# `Edifice`
[🔗](https://github.com/blasphemetheus/edifice/blob/main/lib/edifice.ex#L1)

Edifice - A comprehensive ML architecture library for Elixir.

Provides implementations of all major neural network architecture families,
built on Nx and Axon. From simple MLPs to state space models, attention
mechanisms, generative models, and graph neural networks.

## Quick Start

    # Build any architecture by name
    model = Edifice.build(:mamba, embed_dim: 256, hidden_size: 512)

    # Or use the module directly
    model = Edifice.SSM.Mamba.build(embed_dim: 256, hidden_size: 512)

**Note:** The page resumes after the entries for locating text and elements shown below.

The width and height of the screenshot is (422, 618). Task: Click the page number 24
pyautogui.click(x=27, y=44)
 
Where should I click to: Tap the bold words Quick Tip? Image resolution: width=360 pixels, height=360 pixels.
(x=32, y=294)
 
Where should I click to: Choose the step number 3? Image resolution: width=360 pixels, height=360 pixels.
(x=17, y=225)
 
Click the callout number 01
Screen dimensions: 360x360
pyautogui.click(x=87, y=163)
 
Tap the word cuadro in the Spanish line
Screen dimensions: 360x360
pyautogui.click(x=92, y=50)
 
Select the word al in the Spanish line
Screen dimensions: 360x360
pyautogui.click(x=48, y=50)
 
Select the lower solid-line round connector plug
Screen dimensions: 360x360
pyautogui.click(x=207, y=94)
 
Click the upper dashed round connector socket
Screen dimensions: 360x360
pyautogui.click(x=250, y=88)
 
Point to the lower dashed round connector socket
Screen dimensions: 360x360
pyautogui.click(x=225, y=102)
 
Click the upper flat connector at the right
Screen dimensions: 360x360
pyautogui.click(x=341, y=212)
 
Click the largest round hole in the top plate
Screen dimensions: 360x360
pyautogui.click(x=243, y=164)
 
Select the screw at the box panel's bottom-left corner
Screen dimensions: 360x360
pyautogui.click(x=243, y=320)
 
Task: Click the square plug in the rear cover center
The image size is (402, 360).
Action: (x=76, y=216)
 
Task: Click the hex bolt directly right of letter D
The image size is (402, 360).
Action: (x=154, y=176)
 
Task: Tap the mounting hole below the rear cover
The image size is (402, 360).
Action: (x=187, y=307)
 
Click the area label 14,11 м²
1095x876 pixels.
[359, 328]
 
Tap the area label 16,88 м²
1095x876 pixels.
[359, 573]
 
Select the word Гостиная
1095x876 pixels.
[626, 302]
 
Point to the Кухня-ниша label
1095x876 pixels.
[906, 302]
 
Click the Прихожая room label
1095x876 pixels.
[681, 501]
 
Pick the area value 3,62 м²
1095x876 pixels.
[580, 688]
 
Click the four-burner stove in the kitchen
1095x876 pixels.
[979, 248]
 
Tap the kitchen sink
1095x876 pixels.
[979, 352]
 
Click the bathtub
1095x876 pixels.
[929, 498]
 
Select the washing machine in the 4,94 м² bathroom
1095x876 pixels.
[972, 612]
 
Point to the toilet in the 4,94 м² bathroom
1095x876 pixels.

    # List all available architectures
    Edifice.list_architectures()

## Architecture Families

| Family | Architectures |
|--------|--------------|
| Transformer | Decoder-Only (GPT-style), Multi-Token Prediction, Byte Latent Transformer, Nemotron-H |
| Feedforward | MLP, KAN, KAT, TabNet, BitNet |
| Convolutional | Conv1D/2D, ResNet, DenseNet, TCN, MobileNet, EfficientNet |
| Recurrent | LSTM, GRU, xLSTM, xLSTM v2, mLSTM, sLSTM, MinGRU, MinLSTM, DeltaNet, Gated DeltaNet, TTT, TTT-E2E, Titans, Reservoir (ESN), Native Recurrence |
| State Space | Mamba, Mamba-2 (SSD), Mamba-3, S4, S4D, S5, H3, Hyena, Hyena v2, BiMamba, GatedSSM, GSS, StripedHyena, Hymba, State Space Transformer |
| Attention | Multi-Head, GQA, MLA, KDA (Kimi Delta Attention), DiffTransformer, Perceiver, FNet, Linear Transformer, Nystromformer, Performer, RetNet, RetNet v2, RWKV, GLA, GLA v2, HGRN, HGRN v2, Griffin, Hawk, Based, InfiniAttention, Conformer, Mega, MEGALODON, RingAttention, Lightning Attention, Flash Linear Attention, YaRN, NSA, Dual Chunk Attention |
| Vision | ViT, DeiT, Swin, U-Net, ConvNeXt, MLP-Mixer, FocalNet, PoolFormer, NeRF, MambaVision |
| Generative | VAE, VQ-VAE, GAN, Diffusion, DDIM, DiT, DiT v2, MMDiT, Latent Diffusion, Consistency, Score SDE, Flow Matching, SoFlow, Normalizing Flow, Transfusion, CogVideoX, TRELLIS |
| Graph | GCN, GAT, GraphSAGE, GIN, GINv2, PNA, GraphTransformer, SchNet, Message Passing |
| Sets | DeepSets, PointNet |
| Energy | EBM, Hopfield, Neural ODE |
| Probabilistic | Bayesian, MC Dropout, Evidential |
| Memory | NTM, Memory Networks |
| Meta | MoE, MoE v2, Switch MoE, Soft MoE, LoRA, DoRA, Adapter, Hypernetworks, Capsules, MixtureOfDepths, MixtureOfAgents, RLHFHead, Speculative Decoding, Test-Time Compute, Mixture of Tokenizers, Speculative Head, Distillation Head, QAT, Hybrid Builder |
| Liquid | Liquid Neural Networks |
| Contrastive | SimCLR, BYOL, Barlow Twins, MAE, VICReg, JEPA, Temporal JEPA |
| Interpretability | Sparse Autoencoder, Transcoder |
| World Model | World Model |
| Multimodal | MLP Projection Fusion, Cross-Attention Fusion, Perceiver Resampler |
| RL | PolicyValue |
| Neuromorphic | SNN, ANN2SNN |
| Inference | Medusa |
| Robotics | ACT, OpenVLA |
| Audio | SoundStorm, EnCodec, VALL-E |

# `build`

```elixir
@spec build(
  atom(),
  keyword()
) :: Axon.t() | tuple()
```

Build an architecture by name.

## Parameters
  - `name` - Architecture name (see `list_architectures/0`)
  - `opts` - Architecture-specific options. The primary input dimension option
    varies by family:
    - `:embed_dim` — sequence models (SSM, attention, recurrent)
    - `:input_size` — flat-vector models (MLP, probabilistic, energy)
    - `:input_dim` — graph/spatial models (GCN, DeepSets, vision)
    - `:obs_size` — diffusion models (Diffusion, DDIM, FlowMatching)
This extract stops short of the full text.